Clear cell
papillary renal cell carcinoma is increasingly recognized as a distinct
tumor with unique morphology, immunohistochemistry, and cytogenetics. Histopathology often mimics
clear cell renal cell carcinoma; however,
metastasis has not been reported, emphasizing the clinical value of recognizing these likely nonaggressive
tumors. We studied
tumors with borderline morphology of clear cell
papillary renal cell carcinoma, utilizing immunohistochemistry and fluorescence in situ hybridization or karyotyping.
Tumors from 22 patients (ages 33 to 82 y) were analyzed. Clear cell
papillary renal cell carcinoma-like morphology varied from 10% to 90% of the
tumor (median 25%). Sources of resemblance included: branched glands (95%), nuclear alignment (68%), small papillary tufts (32%), focal branching papillae (27%), and prominent papillary structures (9%).

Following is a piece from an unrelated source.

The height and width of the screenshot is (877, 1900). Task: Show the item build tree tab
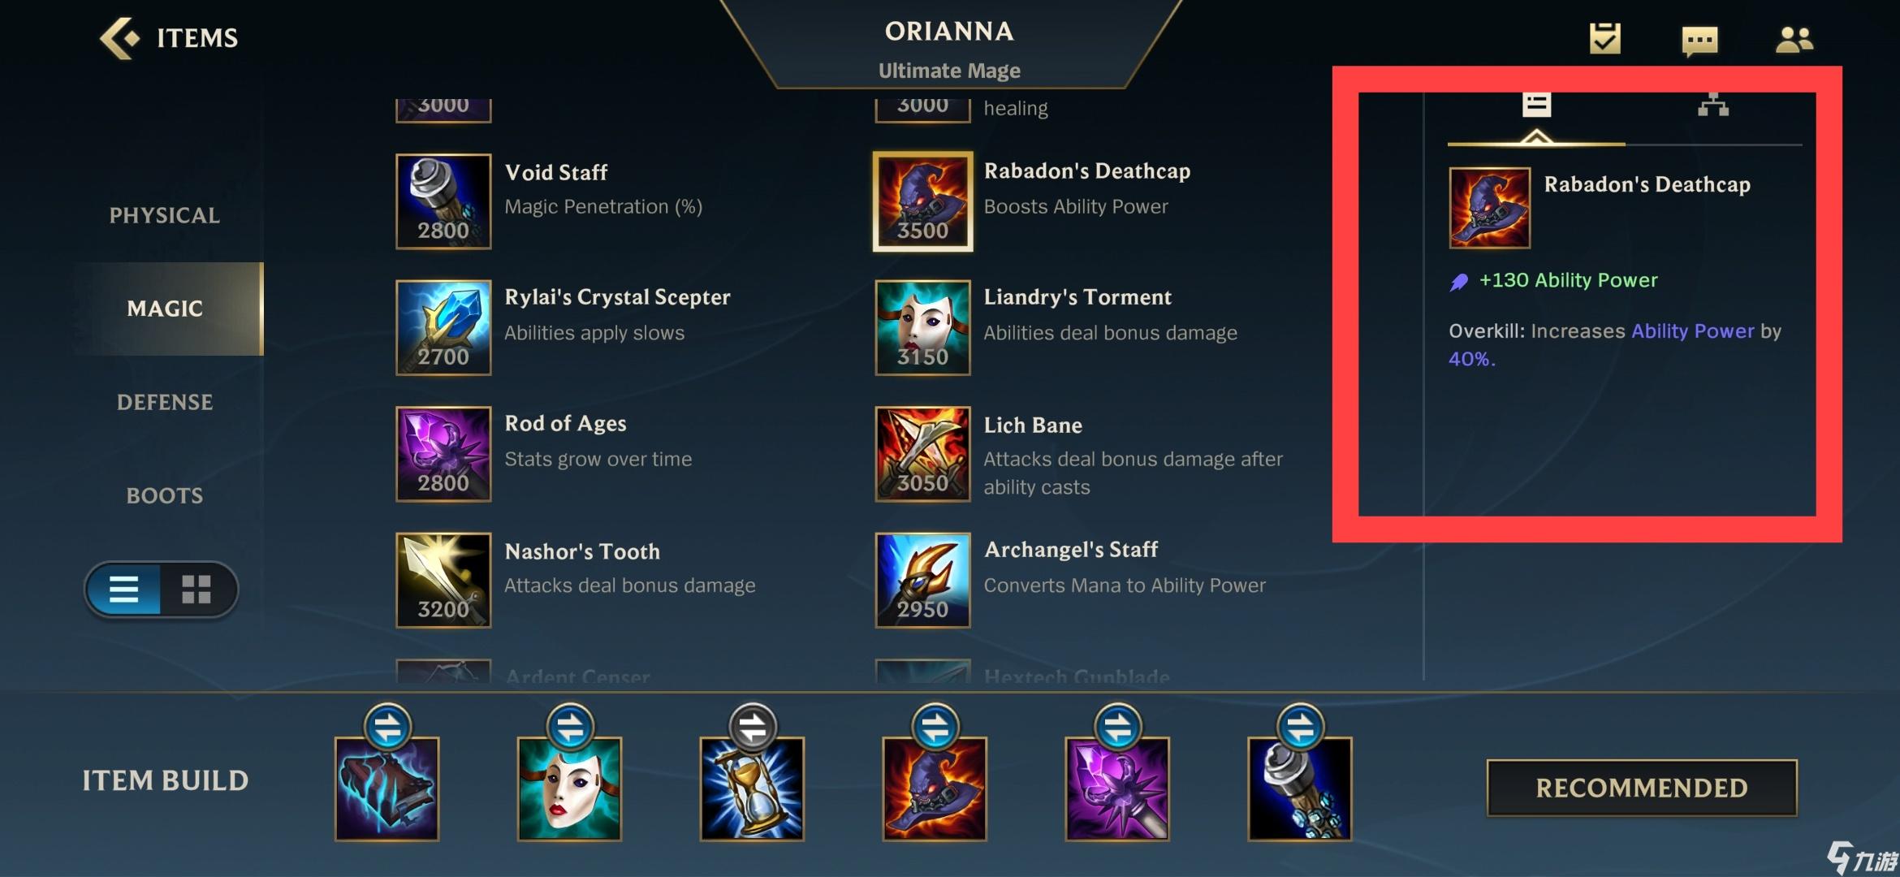1713,105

Carbonic anhydrase IX uniformly revealed diffuse positivity. Staining for
cytokeratin 7 (CK7) was focal (64%) or negative (18%) in most
tumors (82%); however, >50% labeling was present in 4 (18%). Reactivity for both CD10 and α-methyl-
acyl-CoA-
racemase (AMACR) was usually present (median 80% and 60% of cells). Seven
tumors showed reactivity for high-molecular weight
keratin (32%). Chromosome 3p loss was confirmed in 15
tumors (68%), including 4/7 with labeling for high-molecular weight
keratin or >50% reactivity for CK7. A discordant immunohistochemical pattern typically correlates with loss of material from chromosome 3p in
tumors with incomplete morphology of clear cell
papillary renal cell carcinoma, supporting classification as
clear cell renal cell carcinoma. Diffuse labeling for CK7 can uncommonly be observed in clear cell
renal cell carcinomas confirmed to have chromosome 3p loss, although these do not exhibit the expected staining pattern of clear cell
papillary renal cell carcinoma, including positivity for CD10 and AMACR.